__Description of the task__. Return each line of the listing exactly as written.
.....
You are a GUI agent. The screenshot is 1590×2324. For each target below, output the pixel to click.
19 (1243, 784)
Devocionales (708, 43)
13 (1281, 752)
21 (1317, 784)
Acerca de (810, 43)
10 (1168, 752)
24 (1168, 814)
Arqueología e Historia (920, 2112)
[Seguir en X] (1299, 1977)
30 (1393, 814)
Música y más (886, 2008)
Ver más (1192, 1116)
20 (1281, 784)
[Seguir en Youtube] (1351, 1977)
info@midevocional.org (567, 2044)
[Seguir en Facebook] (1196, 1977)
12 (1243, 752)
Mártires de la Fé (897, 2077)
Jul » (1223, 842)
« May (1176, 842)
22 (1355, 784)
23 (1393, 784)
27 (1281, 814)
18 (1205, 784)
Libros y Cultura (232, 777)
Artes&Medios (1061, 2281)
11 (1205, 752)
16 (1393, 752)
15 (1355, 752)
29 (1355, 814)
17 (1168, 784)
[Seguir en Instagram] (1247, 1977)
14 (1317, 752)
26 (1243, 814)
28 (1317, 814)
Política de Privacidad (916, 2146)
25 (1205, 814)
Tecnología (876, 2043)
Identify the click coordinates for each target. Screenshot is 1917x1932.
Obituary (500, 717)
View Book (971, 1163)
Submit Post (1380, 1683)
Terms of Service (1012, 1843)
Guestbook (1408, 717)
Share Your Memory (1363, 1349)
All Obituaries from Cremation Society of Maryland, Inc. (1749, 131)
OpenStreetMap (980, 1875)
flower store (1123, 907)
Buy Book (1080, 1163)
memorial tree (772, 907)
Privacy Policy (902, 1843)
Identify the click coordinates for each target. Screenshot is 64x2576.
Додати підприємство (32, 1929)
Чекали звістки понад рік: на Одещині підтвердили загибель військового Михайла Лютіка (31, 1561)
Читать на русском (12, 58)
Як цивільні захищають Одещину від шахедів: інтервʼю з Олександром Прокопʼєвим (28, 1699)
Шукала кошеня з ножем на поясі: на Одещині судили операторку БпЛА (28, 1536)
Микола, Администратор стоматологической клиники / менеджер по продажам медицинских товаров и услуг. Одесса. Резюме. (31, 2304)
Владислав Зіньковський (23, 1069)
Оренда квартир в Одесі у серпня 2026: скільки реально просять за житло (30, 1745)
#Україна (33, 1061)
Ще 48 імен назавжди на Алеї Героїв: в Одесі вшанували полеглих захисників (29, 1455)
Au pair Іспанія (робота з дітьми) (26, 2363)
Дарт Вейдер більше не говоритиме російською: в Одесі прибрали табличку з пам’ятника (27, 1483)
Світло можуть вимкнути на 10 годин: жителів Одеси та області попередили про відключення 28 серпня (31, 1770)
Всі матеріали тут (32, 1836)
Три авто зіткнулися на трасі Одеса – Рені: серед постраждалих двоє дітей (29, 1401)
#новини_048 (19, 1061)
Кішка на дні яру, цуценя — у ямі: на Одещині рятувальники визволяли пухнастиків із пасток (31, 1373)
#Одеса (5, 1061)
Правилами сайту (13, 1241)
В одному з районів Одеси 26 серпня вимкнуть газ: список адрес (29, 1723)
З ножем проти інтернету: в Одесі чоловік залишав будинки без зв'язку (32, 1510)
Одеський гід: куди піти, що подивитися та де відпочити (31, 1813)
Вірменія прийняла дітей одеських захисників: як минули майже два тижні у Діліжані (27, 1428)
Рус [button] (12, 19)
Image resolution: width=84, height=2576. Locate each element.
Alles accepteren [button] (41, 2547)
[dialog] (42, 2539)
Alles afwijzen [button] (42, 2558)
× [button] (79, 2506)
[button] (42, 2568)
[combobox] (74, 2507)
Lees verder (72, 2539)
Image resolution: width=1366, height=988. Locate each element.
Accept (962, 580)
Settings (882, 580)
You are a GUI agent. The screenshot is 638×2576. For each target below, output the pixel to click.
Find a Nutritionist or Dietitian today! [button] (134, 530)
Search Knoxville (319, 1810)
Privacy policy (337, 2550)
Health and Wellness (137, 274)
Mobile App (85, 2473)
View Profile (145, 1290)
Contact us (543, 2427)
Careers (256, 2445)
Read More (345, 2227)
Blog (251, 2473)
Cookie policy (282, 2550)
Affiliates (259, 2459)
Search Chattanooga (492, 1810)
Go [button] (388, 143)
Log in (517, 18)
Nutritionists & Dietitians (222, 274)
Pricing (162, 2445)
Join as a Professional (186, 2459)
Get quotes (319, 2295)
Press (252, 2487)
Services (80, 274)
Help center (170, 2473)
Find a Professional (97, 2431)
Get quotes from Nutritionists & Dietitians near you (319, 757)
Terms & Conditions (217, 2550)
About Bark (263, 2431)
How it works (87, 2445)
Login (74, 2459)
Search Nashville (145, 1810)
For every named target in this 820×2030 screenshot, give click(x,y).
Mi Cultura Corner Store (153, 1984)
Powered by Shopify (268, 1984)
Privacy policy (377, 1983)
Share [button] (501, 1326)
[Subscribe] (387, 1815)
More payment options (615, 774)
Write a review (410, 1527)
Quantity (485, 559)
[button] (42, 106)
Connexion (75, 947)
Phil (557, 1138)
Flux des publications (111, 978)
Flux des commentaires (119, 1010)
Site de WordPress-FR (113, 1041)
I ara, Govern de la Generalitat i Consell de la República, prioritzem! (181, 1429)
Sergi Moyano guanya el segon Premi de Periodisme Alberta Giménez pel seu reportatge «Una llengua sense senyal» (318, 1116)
.....
__Answer for this exercise__.
You are a GUI agent. The screenshot is 1590×2324. For each target below, output the pixel to click.
19 (1243, 784)
Devocionales (708, 43)
13 (1281, 752)
21 (1317, 784)
Acerca de (810, 43)
10 (1168, 752)
24 (1168, 814)
Arqueología e Historia (920, 2112)
[Seguir en X] (1299, 1977)
30 (1393, 814)
Música y más (886, 2008)
Ver más (1192, 1116)
20 (1281, 784)
[Seguir en Youtube] (1351, 1977)
info@midevocional.org (567, 2044)
[Seguir en Facebook] (1196, 1977)
12 (1243, 752)
Mártires de la Fé (897, 2077)
Jul » (1223, 842)
« May (1176, 842)
22 (1355, 784)
23 (1393, 784)
27 (1281, 814)
18 (1205, 784)
Libros y Cultura (232, 777)
Artes&Medios (1061, 2281)
11 (1205, 752)
16 (1393, 752)
15 (1355, 752)
29 (1355, 814)
17 (1168, 784)
[Seguir en Instagram] (1247, 1977)
14 (1317, 752)
26 (1243, 814)
28 (1317, 814)
Política de Privacidad (916, 2146)
25 (1205, 814)
Tecnología (876, 2043)
Identify the click coordinates for each target. Screenshot is 1917x1932.
Obituary (500, 717)
View Book (971, 1163)
Submit Post (1380, 1683)
Terms of Service (1012, 1843)
Guestbook (1408, 717)
Share Your Memory (1363, 1349)
All Obituaries from Cremation Society of Maryland, Inc. (1749, 131)
OpenStreetMap (980, 1875)
flower store (1123, 907)
Buy Book (1080, 1163)
memorial tree (772, 907)
Privacy Policy (902, 1843)
Identify the click coordinates for each target. Screenshot is 64x2576.
Додати підприємство (32, 1929)
Чекали звістки понад рік: на Одещині підтвердили загибель військового Михайла Лютіка (31, 1561)
Читать на русском (12, 58)
Як цивільні захищають Одещину від шахедів: інтервʼю з Олександром Прокопʼєвим (28, 1699)
Шукала кошеня з ножем на поясі: на Одещині судили операторку БпЛА (28, 1536)
Микола, Администратор стоматологической клиники / менеджер по продажам медицинских товаров и услуг. Одесса. Резюме. (31, 2304)
Владислав Зіньковський (23, 1069)
Оренда квартир в Одесі у серпня 2026: скільки реально просять за житло (30, 1745)
#Україна (33, 1061)
Ще 48 імен назавжди на Алеї Героїв: в Одесі вшанували полеглих захисників (29, 1455)
Au pair Іспанія (робота з дітьми) (26, 2363)
Дарт Вейдер більше не говоритиме російською: в Одесі прибрали табличку з пам’ятника (27, 1483)
Світло можуть вимкнути на 10 годин: жителів Одеси та області попередили про відключення 28 серпня (31, 1770)
Всі матеріали тут (32, 1836)
Три авто зіткнулися на трасі Одеса – Рені: серед постраждалих двоє дітей (29, 1401)
#новини_048 (19, 1061)
Кішка на дні яру, цуценя — у ямі: на Одещині рятувальники визволяли пухнастиків із пасток (31, 1373)
#Одеса (5, 1061)
Правилами сайту (13, 1241)
В одному з районів Одеси 26 серпня вимкнуть газ: список адрес (29, 1723)
З ножем проти інтернету: в Одесі чоловік залишав будинки без зв'язку (32, 1510)
Одеський гід: куди піти, що подивитися та де відпочити (31, 1813)
Вірменія прийняла дітей одеських захисників: як минули майже два тижні у Діліжані (27, 1428)
Рус [button] (12, 19)
Image resolution: width=84, height=2576. Locate each element.
Alles accepteren [button] (41, 2547)
[dialog] (42, 2539)
Alles afwijzen [button] (42, 2558)
× [button] (79, 2506)
[button] (42, 2568)
[combobox] (74, 2507)
Lees verder (72, 2539)
Image resolution: width=1366, height=988. Locate each element.
Accept (962, 580)
Settings (882, 580)
You are a GUI agent. The screenshot is 638×2576. For each target below, output the pixel to click.
Find a Nutritionist or Dietitian today! [button] (134, 530)
Search Knoxville (319, 1810)
Privacy policy (337, 2550)
Health and Wellness (137, 274)
Mobile App (85, 2473)
View Profile (145, 1290)
Contact us (543, 2427)
Careers (256, 2445)
Read More (345, 2227)
Blog (251, 2473)
Cookie policy (282, 2550)
Affiliates (259, 2459)
Search Chattanooga (492, 1810)
Go [button] (388, 143)
Log in (517, 18)
Nutritionists & Dietitians (222, 274)
Pricing (162, 2445)
Join as a Professional (186, 2459)
Get quotes (319, 2295)
Press (252, 2487)
Services (80, 274)
Help center (170, 2473)
Find a Professional (97, 2431)
Get quotes from Nutritionists & Dietitians near you (319, 757)
Terms & Conditions (217, 2550)
About Bark (263, 2431)
How it works (87, 2445)
Login (74, 2459)
Search Nashville (145, 1810)
For every named target in this 820×2030 screenshot, give click(x,y).
Mi Cultura Corner Store (153, 1984)
Powered by Shopify (268, 1984)
Privacy policy (377, 1983)
Share [button] (501, 1326)
[Subscribe] (387, 1815)
More payment options (615, 774)
Write a review (410, 1527)
Quantity (485, 559)
[button] (42, 106)
Connexion (75, 947)
Phil (557, 1138)
Flux des publications (111, 978)
Flux des commentaires (119, 1010)
Site de WordPress-FR (113, 1041)
I ara, Govern de la Generalitat i Consell de la República, prioritzem! (181, 1429)
Sergi Moyano guanya el segon Premi de Periodisme Alberta Giménez pel seu reportatge «Una llengua sense senyal» (318, 1116)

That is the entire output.